- [EXERCISE INSTRUCTIONS]:
Only one range belongs in the answer: the line holding "Screen dimensions: 511x296" through the last line of the records, reproduced as is.

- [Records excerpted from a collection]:
::::::::

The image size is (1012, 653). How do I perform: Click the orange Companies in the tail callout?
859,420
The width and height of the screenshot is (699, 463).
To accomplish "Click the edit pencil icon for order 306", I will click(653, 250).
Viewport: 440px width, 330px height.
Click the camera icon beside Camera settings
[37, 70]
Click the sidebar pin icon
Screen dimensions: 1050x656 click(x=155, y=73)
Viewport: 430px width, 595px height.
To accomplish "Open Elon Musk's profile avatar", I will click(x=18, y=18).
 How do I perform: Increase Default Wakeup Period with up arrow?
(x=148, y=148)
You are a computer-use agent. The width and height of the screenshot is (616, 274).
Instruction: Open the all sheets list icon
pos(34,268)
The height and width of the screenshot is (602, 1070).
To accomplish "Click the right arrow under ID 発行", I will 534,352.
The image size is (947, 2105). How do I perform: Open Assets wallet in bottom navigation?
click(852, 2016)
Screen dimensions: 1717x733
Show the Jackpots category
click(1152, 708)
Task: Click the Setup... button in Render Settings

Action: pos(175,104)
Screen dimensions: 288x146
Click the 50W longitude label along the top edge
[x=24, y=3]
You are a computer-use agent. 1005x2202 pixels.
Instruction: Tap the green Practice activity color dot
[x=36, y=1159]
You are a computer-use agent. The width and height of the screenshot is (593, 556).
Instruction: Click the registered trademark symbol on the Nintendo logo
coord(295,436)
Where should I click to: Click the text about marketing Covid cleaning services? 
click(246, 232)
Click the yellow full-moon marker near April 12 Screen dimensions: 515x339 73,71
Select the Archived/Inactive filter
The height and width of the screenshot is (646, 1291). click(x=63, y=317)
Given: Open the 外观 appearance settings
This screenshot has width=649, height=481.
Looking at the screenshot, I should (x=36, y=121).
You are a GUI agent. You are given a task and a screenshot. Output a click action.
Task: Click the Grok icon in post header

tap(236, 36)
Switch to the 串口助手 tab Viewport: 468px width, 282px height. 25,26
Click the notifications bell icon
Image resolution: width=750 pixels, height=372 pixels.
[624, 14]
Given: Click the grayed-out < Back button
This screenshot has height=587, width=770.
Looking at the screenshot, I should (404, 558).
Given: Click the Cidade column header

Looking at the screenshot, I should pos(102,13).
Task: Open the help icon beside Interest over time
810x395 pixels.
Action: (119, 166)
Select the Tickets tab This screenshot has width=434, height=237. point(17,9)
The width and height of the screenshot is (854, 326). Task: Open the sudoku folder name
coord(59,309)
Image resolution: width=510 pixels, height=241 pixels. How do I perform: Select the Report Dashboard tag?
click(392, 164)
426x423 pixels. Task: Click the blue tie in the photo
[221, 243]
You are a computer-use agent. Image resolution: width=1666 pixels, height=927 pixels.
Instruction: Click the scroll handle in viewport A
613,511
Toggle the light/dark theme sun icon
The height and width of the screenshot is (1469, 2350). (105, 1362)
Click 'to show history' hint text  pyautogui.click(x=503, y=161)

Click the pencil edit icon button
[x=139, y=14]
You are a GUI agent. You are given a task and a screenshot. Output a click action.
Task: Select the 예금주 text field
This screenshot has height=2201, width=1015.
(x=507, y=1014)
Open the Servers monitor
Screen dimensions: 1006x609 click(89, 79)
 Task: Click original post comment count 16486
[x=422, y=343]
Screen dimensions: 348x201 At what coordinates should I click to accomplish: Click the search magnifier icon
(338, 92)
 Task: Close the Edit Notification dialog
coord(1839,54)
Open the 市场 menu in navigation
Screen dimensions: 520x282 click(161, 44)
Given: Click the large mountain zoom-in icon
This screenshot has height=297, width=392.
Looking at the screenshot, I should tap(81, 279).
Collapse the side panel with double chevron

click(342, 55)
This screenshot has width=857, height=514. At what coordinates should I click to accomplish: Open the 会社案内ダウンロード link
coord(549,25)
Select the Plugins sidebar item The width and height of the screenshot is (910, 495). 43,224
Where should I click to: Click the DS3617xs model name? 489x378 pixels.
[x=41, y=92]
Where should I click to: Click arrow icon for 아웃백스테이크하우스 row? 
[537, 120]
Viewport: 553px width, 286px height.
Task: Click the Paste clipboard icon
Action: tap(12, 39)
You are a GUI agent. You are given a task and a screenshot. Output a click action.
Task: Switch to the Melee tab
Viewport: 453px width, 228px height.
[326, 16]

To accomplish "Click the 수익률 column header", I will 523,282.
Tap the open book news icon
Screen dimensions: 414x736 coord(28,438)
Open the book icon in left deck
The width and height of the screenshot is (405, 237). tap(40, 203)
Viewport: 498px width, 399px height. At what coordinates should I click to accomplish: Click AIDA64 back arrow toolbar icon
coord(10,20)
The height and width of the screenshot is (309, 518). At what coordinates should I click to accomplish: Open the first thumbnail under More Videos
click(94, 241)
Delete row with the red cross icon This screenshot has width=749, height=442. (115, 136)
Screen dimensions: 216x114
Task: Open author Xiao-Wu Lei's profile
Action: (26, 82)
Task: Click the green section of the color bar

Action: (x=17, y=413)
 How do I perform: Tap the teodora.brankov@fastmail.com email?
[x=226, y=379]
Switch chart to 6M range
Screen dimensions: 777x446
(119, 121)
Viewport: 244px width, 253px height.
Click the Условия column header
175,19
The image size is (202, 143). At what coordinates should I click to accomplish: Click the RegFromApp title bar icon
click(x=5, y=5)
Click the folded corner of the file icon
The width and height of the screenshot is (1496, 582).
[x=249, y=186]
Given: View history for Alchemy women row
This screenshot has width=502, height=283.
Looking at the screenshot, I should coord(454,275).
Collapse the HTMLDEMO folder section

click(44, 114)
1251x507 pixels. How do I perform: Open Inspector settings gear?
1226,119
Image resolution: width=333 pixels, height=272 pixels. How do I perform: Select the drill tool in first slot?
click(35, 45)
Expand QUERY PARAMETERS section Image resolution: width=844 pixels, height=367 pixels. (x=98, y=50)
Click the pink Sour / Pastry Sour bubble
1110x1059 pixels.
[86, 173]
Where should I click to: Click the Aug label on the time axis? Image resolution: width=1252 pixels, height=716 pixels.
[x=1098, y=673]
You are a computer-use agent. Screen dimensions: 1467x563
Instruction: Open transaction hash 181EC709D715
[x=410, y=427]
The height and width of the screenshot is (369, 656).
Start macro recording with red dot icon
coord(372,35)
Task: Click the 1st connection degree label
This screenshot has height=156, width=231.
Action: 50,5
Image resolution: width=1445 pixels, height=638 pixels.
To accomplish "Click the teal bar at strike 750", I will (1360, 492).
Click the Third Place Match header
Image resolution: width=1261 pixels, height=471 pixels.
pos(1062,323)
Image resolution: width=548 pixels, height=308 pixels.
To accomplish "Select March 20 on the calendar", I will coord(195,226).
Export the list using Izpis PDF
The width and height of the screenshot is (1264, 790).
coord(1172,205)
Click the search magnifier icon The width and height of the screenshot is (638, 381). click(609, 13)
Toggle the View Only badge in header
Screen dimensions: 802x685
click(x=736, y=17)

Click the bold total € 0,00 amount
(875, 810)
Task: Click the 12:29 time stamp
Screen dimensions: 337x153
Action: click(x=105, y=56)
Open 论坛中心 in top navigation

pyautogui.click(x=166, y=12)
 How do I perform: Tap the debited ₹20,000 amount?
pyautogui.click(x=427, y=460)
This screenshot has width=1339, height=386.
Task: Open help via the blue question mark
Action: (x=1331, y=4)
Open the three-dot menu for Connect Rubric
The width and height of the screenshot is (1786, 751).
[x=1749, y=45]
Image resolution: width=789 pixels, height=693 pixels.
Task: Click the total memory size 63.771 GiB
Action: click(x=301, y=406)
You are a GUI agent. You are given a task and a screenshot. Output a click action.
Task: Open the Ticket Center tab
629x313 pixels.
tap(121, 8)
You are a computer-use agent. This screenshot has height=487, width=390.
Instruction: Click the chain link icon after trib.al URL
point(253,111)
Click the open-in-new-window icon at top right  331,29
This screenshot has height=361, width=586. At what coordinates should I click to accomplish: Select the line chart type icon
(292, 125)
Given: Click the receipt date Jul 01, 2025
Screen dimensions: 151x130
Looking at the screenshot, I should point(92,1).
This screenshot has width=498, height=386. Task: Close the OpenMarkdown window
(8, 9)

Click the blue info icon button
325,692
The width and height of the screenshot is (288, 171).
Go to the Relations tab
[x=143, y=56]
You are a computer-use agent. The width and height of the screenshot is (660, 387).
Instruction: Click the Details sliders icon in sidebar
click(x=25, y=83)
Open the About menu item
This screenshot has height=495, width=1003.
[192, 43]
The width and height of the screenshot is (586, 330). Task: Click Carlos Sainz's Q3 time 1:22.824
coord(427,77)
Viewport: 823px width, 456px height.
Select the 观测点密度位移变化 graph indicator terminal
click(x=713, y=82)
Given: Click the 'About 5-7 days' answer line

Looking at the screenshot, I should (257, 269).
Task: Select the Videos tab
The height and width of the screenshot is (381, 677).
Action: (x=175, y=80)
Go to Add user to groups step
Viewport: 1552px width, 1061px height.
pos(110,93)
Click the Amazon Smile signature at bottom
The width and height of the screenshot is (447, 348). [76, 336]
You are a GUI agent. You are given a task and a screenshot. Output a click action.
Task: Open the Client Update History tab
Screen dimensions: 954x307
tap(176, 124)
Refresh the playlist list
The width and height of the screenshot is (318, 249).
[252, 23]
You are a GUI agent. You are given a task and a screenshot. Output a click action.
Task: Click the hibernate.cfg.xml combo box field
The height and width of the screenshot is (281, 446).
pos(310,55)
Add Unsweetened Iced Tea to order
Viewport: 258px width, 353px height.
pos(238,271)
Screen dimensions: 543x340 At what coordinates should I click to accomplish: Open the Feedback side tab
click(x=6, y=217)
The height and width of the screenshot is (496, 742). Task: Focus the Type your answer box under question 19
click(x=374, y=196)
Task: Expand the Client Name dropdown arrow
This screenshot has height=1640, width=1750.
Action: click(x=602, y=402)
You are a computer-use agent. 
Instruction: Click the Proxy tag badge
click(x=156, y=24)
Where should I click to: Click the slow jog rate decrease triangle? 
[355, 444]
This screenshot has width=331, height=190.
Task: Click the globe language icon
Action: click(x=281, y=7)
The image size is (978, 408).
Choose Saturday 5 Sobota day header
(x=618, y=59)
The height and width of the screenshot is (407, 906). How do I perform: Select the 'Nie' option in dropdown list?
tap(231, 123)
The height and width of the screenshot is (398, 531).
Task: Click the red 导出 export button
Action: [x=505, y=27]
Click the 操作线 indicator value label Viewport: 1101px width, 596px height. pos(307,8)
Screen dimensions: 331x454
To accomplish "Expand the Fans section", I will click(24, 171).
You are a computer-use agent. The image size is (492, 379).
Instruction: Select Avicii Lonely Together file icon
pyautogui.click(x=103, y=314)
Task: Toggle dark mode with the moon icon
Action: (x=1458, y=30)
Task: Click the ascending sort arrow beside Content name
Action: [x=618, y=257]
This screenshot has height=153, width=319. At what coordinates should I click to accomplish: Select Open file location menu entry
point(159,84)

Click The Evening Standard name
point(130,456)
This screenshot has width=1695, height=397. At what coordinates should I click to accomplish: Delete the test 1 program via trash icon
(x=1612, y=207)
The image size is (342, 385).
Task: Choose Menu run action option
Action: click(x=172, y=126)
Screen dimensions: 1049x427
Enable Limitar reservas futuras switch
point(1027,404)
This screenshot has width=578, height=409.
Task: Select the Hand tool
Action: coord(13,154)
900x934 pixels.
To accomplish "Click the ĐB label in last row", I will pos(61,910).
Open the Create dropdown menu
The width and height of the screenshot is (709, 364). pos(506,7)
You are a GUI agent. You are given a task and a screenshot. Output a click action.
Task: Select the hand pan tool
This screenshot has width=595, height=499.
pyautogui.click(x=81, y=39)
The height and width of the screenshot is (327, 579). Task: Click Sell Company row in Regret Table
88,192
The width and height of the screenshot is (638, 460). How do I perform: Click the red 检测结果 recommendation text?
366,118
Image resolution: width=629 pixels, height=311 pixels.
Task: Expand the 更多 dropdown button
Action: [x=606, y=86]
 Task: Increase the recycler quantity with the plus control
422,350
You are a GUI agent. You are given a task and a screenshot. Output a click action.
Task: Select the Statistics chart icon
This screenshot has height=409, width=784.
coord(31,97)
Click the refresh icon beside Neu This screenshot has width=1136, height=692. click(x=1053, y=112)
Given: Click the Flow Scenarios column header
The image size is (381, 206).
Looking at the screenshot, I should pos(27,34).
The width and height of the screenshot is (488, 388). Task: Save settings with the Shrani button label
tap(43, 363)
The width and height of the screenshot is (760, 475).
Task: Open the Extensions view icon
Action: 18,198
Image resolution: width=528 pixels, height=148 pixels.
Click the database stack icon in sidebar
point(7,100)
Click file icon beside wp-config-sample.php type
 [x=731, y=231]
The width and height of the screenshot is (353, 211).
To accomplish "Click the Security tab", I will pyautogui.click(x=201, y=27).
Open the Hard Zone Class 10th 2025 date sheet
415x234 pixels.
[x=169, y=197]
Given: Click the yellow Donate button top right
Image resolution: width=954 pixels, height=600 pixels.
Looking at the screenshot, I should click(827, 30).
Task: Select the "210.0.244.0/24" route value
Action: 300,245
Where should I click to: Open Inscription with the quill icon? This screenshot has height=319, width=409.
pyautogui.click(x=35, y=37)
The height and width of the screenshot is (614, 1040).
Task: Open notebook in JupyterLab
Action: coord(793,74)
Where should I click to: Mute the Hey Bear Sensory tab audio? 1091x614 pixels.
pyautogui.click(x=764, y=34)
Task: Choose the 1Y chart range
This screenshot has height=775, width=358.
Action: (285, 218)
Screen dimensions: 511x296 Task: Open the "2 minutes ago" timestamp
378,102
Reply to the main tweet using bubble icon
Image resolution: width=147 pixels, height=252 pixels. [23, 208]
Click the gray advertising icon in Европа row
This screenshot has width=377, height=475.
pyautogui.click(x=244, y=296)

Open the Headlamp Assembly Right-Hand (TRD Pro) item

::::::::

- [TASK RESULT]:
Screen dimensions: 511x296 Task: Open the "2 minutes ago" timestamp
378,102
Reply to the main tweet using bubble icon
Image resolution: width=147 pixels, height=252 pixels. [23, 208]
Click the gray advertising icon in Европа row
This screenshot has width=377, height=475.
pyautogui.click(x=244, y=296)

Open the Headlamp Assembly Right-Hand (TRD Pro) item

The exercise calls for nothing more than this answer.